Pembrokeshire child abuse row: Board takes control

Pupil Referral Unit in Neyland
Image caption The Pupil Referral Unit in Neyland was one of the sites involved in the controversy

A council criticised in a child abuse row has been told it must answer to a special board under the control of the education minister.

Leighton Andrews says he has "little confidence in certain senior officers" at Pembrokeshire council.

It comes after claims of children being locked in padded "time out" rooms and of one's hands being tied by a teacher.

Council leader Jamie Adams said the local authority was "making good progress" on the issue.

The issue of how Pembrokeshire safeguards some children has led to a major row with the Welsh government.

A complaint was made in June 2009 about children being locked in the room, which had no natural light or ventilation, at the Pupil Referral Unit (PRU) in Neyland.

Ministers had earlier asked why no inquiry had been conducted by the council three years later.

Windowless rooms

When reports about it emerged, the council said there was nothing similar at other schools in the county, but the board discovered a "very similar padded room" at a primary school elsewhere.

This school also had two other windowless rooms in which children were routinely locked, the letter said.

Last September, ministers sent a panel of experts called the Pembrokeshire Ministerial Board into the council, after issuing the local authority with a final warning.

Mr Andrews said what the board and a range of inspectors have since told him "do little to allay our concerns".

He said: "Nothing [Mr Adams] has said in his letter of reply or in a subsequent email to us convinces us that the board and the inspectorates have got it wrong."

Mr Andrews said that having studied responses from Mr Adams and having "checked and re-checked the facts and taken legal advice," ministers now felt they had to take further action.

He said: "In issuing this direction I am not absolving the local authority of its responsibilities for safeguarding," said Mr Andrews.

"It remains the responsibility of the authority, and not the board, to ensure the safeguarding of children in Pembrokeshire".

Mr Andrews added: "However, the direction makes clear why we as a Welsh government have little confidence in certain senior officers.

'Good progress'

"It is for the leader and the authority to demonstrate that the authority is taking its responsibilities for safeguarding seriously in ways which go beyond process management," he added.

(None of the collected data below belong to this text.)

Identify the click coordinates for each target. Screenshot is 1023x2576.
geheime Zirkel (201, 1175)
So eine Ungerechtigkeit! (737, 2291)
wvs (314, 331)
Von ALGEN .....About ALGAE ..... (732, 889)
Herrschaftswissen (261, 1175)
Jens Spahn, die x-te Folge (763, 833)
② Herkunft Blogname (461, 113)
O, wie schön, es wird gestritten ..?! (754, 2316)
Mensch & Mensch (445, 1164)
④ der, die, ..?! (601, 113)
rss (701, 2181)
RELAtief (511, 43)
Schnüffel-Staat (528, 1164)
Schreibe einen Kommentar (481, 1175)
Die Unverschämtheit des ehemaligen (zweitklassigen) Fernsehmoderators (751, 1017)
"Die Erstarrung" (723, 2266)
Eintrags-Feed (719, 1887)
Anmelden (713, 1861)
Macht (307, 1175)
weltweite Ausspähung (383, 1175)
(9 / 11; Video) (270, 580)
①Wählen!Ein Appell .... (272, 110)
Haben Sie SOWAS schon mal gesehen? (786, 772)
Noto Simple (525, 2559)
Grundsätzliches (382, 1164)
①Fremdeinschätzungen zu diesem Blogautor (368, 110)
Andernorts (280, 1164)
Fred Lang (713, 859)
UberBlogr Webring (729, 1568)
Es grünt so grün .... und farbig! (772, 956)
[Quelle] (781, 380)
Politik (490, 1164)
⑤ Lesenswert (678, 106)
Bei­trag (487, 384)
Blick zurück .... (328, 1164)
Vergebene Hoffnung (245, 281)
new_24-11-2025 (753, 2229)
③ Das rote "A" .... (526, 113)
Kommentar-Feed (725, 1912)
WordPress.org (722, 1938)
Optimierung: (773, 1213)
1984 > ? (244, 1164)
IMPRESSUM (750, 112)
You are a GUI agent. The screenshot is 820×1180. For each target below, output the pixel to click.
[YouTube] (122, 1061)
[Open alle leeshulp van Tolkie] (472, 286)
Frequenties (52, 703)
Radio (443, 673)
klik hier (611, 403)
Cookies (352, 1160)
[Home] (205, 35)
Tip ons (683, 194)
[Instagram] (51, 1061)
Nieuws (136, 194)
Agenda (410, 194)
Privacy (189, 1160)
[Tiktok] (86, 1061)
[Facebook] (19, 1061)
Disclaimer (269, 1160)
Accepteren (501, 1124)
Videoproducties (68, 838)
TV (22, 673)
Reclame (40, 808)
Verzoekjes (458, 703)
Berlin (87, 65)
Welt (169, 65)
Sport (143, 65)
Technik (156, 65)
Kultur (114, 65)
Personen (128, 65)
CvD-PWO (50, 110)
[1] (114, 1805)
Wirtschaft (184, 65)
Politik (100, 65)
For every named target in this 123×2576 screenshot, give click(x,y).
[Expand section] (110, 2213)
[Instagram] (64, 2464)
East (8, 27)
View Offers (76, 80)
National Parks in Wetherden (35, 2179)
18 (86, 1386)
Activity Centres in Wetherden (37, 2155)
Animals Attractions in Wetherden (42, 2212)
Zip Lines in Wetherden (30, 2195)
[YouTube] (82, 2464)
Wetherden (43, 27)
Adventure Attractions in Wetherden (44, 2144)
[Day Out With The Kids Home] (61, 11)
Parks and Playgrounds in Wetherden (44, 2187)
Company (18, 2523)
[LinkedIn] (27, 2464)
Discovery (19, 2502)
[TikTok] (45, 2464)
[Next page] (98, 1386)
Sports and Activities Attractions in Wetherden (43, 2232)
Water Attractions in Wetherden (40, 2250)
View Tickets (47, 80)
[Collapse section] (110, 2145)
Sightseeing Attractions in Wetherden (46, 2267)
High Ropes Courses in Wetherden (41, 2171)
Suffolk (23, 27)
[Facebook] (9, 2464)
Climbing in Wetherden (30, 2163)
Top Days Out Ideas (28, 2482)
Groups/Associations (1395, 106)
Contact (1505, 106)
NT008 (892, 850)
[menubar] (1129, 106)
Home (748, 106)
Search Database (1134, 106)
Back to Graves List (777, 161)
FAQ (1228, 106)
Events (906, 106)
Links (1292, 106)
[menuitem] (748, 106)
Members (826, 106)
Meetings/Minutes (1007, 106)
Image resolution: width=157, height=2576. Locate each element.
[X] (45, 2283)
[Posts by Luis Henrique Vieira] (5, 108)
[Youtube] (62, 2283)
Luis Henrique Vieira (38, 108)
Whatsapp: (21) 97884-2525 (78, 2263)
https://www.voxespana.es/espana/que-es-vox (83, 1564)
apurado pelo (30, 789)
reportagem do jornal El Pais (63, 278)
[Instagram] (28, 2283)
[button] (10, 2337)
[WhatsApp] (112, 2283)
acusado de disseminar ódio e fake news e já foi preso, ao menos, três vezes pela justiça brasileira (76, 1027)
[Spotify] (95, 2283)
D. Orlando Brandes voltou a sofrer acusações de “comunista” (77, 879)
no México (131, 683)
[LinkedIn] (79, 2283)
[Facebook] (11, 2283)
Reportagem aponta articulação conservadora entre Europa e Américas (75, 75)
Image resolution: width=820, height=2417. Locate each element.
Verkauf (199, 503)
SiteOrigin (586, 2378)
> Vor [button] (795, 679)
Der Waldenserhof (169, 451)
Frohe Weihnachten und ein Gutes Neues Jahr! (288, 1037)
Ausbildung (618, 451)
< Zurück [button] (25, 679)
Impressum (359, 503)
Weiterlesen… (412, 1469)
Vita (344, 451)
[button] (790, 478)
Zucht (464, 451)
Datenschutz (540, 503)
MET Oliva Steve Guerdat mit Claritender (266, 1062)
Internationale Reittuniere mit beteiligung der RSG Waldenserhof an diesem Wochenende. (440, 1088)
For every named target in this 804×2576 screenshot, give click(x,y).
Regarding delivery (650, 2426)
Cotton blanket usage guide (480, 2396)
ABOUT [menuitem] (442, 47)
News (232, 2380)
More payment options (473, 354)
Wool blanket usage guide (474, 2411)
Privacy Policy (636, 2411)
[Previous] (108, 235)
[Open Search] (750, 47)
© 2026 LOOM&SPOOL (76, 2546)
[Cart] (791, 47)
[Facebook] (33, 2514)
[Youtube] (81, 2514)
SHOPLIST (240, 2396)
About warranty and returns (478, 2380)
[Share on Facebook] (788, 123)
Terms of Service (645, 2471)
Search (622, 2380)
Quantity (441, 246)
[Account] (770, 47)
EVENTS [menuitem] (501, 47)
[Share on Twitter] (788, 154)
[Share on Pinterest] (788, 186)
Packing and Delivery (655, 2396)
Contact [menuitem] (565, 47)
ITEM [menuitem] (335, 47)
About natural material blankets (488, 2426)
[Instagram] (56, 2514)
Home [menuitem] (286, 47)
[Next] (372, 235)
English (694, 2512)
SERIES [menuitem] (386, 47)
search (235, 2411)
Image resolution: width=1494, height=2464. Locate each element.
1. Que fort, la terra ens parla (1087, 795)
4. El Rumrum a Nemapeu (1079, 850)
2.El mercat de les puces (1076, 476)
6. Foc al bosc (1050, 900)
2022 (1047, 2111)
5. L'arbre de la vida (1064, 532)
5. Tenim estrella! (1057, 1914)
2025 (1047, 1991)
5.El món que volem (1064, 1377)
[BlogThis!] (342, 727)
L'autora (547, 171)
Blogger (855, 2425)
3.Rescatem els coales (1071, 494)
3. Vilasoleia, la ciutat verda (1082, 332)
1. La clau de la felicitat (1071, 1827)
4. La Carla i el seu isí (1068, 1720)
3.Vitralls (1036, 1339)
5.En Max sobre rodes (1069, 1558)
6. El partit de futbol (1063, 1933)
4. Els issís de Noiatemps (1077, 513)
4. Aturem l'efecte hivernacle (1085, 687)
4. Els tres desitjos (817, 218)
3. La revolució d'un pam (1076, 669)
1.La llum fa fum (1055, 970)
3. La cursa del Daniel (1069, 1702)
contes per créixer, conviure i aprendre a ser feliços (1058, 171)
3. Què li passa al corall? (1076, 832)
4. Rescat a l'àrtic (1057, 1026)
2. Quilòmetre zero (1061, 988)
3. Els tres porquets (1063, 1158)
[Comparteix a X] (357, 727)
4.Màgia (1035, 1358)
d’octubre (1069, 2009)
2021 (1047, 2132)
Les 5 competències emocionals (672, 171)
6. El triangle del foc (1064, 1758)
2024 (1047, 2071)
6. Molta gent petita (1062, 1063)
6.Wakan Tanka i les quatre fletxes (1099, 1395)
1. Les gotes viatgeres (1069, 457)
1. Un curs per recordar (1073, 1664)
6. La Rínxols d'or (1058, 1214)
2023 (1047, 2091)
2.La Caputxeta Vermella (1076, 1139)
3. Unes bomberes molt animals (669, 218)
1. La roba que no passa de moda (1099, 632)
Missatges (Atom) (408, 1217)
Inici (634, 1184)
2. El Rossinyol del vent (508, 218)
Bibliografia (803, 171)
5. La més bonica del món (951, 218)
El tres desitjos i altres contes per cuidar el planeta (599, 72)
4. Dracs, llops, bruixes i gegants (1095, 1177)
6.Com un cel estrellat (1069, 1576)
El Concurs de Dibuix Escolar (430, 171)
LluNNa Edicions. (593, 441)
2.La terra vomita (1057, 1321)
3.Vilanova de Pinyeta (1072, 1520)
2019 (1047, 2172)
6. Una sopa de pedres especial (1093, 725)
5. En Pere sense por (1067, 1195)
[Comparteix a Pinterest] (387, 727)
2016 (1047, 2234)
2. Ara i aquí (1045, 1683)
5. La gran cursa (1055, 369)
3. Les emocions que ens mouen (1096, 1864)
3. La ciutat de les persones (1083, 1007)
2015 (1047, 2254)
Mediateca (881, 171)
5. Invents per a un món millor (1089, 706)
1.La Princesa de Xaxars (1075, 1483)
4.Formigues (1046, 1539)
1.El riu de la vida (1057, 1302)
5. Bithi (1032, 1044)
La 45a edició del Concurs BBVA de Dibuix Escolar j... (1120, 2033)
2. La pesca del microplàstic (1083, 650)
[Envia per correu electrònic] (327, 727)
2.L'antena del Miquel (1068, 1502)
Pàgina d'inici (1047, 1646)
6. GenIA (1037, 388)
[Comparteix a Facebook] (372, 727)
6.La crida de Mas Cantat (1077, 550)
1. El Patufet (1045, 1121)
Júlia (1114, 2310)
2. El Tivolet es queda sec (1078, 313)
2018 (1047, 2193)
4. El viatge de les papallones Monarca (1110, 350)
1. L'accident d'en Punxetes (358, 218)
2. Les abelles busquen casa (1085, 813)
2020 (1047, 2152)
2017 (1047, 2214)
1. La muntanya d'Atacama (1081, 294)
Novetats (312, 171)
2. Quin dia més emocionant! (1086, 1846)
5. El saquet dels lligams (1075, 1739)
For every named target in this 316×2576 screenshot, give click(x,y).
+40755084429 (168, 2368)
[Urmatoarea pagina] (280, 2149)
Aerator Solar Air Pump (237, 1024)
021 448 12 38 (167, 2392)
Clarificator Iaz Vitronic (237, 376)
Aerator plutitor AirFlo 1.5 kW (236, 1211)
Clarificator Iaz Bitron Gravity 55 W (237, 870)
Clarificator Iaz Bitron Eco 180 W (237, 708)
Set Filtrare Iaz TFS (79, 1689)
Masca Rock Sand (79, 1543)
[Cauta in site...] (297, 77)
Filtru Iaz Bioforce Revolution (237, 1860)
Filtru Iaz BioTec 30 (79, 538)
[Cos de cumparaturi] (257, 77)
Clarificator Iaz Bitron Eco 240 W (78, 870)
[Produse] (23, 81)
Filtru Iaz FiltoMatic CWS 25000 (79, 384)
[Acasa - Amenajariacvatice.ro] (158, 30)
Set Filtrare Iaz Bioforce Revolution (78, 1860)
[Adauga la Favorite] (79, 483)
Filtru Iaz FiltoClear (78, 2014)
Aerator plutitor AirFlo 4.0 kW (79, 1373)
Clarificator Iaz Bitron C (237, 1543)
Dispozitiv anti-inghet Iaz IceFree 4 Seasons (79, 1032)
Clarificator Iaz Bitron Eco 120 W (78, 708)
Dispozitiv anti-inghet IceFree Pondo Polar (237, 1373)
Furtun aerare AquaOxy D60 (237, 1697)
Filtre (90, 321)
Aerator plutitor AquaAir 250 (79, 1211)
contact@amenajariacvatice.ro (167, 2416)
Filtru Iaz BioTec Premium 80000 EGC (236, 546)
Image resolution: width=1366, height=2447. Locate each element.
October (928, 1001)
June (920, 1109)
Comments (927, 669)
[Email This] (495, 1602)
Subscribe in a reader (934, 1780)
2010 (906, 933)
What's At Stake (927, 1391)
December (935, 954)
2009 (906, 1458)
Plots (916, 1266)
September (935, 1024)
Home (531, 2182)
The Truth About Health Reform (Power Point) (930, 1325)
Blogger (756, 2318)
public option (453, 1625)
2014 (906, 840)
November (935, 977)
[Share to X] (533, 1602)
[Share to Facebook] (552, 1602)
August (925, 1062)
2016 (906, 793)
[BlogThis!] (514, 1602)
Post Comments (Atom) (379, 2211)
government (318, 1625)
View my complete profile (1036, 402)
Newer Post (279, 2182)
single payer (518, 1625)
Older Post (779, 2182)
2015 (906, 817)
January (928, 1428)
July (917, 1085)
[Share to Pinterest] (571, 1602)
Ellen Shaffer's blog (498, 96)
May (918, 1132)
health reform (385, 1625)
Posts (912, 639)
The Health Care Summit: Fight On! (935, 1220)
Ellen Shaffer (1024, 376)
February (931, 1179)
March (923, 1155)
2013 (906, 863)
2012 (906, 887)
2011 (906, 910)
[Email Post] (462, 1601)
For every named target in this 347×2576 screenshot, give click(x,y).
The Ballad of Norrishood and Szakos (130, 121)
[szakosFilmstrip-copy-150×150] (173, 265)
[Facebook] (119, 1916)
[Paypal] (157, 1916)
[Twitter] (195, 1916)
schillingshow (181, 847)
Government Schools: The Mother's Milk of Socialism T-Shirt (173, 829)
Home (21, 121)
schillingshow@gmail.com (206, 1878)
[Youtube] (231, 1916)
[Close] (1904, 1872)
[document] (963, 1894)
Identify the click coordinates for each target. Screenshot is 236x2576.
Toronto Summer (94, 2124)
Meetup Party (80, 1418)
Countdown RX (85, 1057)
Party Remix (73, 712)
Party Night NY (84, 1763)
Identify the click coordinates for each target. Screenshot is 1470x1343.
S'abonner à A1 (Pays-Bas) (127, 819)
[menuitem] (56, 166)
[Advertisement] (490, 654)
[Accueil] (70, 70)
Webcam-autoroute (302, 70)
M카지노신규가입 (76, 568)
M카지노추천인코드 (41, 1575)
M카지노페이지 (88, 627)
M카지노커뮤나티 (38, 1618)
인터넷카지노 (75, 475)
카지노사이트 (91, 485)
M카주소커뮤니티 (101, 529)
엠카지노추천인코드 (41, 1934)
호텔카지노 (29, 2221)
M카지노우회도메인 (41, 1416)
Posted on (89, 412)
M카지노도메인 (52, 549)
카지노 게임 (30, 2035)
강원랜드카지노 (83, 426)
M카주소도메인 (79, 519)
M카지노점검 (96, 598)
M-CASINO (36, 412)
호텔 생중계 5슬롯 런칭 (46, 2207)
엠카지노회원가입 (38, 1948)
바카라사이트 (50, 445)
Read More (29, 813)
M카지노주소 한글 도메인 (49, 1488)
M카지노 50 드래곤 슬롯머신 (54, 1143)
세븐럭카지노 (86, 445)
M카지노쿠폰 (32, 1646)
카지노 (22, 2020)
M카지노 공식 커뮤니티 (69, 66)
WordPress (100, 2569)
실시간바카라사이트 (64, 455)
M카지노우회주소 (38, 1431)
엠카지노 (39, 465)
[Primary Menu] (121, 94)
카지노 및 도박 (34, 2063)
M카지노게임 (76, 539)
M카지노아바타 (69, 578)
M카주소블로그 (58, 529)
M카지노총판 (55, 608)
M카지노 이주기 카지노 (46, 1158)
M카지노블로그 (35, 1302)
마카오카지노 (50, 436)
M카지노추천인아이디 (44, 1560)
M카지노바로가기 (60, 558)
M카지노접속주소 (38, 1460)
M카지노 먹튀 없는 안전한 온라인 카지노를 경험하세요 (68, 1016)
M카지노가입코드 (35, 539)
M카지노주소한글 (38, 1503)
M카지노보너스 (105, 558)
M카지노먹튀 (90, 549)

In his response to Monday's announcement, Mr Adams said: "The authority is making good progress in addressing the issues highlighted around children's safeguarding issues.

"We remain committed to doing everything that can reasonably be expected to keep children in Pembrokeshire safe.

"I recognise there is still work to be done but I am determined that with the continued support of the Welsh government we will reach a successful outcome."

Lib Democrat children and young people spokesman Aled Roberts said the minister's actions were "a sensible move".

He said: "With a new director of social services in place, I am certain that appropriate steps will now be taken within the local authority to secure children's welfare in future."